I'm running a nightly cpu-intensitive java-application on a Ec2-server (c1.xlarge) which has 8 cores, 7,5 GB RAM (running Linux / Ubuntu 9.10 Karmic 64 bit)

The appplication is architected in such a way that a variable number of workers are constructed (each in their own thread) and fetch messages from a queue to process them.

Throughput is the main concern here and performance is measured in processed msg / second. the app is NOT Ram bound... and as far as I can see not IO-bound. (although I'm not a star in Linux. I'm using dstat to check for io-load which are pretty low and cpu wait-signals (which are almost non-existent))

I'm seeing the following when spawning different nr of workers (wokrer-threads)

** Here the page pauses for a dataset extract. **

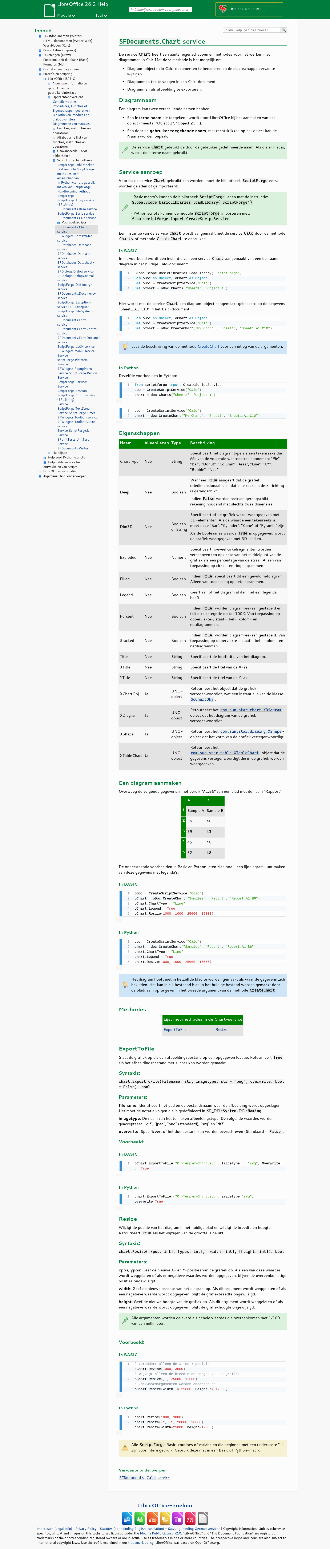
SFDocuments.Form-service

  1. worker: throughput 1.3 msg / sec / worker

  2. worker: ~ throughput 0.8 msg / sec / worker

  3. worker: ~ throughput 0.5 msg / sec / worker

  4. worker: ~ throughput 0.05 msg / sec / worker

I was expecting a near-linair increase in throughput, but reality proves otherwise. 3 questions:

  1. what might be causing the sub-linair perf going from 1 worker --> 2 workers and 2 workers --> 3 workers

  2. what might be causing the (almost) complete halt when going from 3 workers to 4 workers? It looks like a kind of deadlock-situation or something.. (can this happen dus to heavy context-switching?)

  3. how would I start measuring where the problems occur? My dev-box has 2 cpu's and is running under windows. What I normally do is attach a gui-profiler and check for threading-issues. But the problem only really starts to manifest itself my more than 2 threads.

some more background info:

  • workers are spawned using a Executors.newScheduledThreadPool

  • a workers-thread does calculations based on the msg (CPU-intensive). Each worker-thread contains a seperate persistQueue used for offloading writing to disk (and thus make use of CPU / IO concurrency. )

persistQueue = new ThreadPoolExecutor(1,1,100,TimeUnit.MILLISECONDS,new ArrayBlockingQueue(maxAsyncQueueSize),new ThreadPoolExecutor.AbortPolicy());

The flow (per worker) goes like this:

  1. the worker-thread puts the result of a msg in the persistQueue and gets on with processing the next msg.

  2. The ThreadpoolExecutor (of which we have 1 per worker-thread) only contains 1 thread which processes all incoming data (waiting in the persistQueue ) and writes it to disk (Berekeley DB + Apache Lucene)

  3. the idea is that 1. and 2. can run concurrent for the most part since 1. is cpu-heavy and 2. is io-heavy.

  4. It's possible that persistQueue becomes full. This is done bc. otherwise a slow io-system might cause flooding of the queues, and result in OOM-errors. (yes it's a lot of data) . In that case the workerThread pauses until it can write it's content to persistQueue. A full queue hasn't happenend yet on this setup, (which is another reason I think the app is definitely not IO-bound)

The last info:

  • workers are isolated from the others concerning their data, except:

    • they share some heavily used static final maps (used as caches. The maps are memory-intensive so I can't keep them local to a worker even if I wanted to). Operations that workers perform on these caches are: iterations, lookups, contains. (no writes, deletes, etc)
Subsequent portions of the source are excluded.